Is Santa Claus Pagan?
The legend of Santa Claus has been around for centuries, with its origins dating back to the 4th century. It is believed that the story of Santa Claus began with a monk named Saint Nicholas who lived in what is now modern-day Turkey. He was known for his generosity and kindness, often giving gifts to those in need. Over time, stories about Saint Nicholas spread throughout Europe and eventually made their way to North America.
In the 19th century, authors such as Washington Irving and Clement Clarke Moore wrote stories about a jolly old man who delivered presents on Christmas Eve. This character was based on the Dutch figure Sinterklaas, which was derived from Saint Nicholas. The image of Santa Claus as we know it today—a plump man wearing a red suit and white beard—was popularized by cartoonist Thomas Nast in the late 1800s.
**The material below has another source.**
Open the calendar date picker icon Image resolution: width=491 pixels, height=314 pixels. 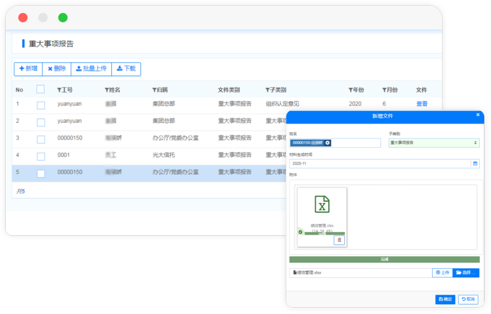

Since then, Santa has become an integral part of Christmas celebrations around the world and may stem from Pagan holidays.
What is Three Kings Day or Epiphany?
Epiphany or Three Kings Day is a Christian holiday celebrated on January 6th, commemorating the visit of the Magi Kings to Baby Jesus. It is celebrated in many different ways around the world, such as attending mass, eating traditional cakes like the Three Kings Cake, and chalking the house doors with the initials of the Magi Kings.
In Italy, Epiphany is especially popular among children due to its association with a character from Italian folklore: The Befana. The Befana is an old witchy lady who lives in the mountains and flies on her broomstick during the night before Epiphany to deliver gifts to good children and coal (nowadays made of sugar) to naughty ones. Who she really is remains a mystery, but it’s clear that she has become an important part of this special holiday which many consider one of the Pagan holidays.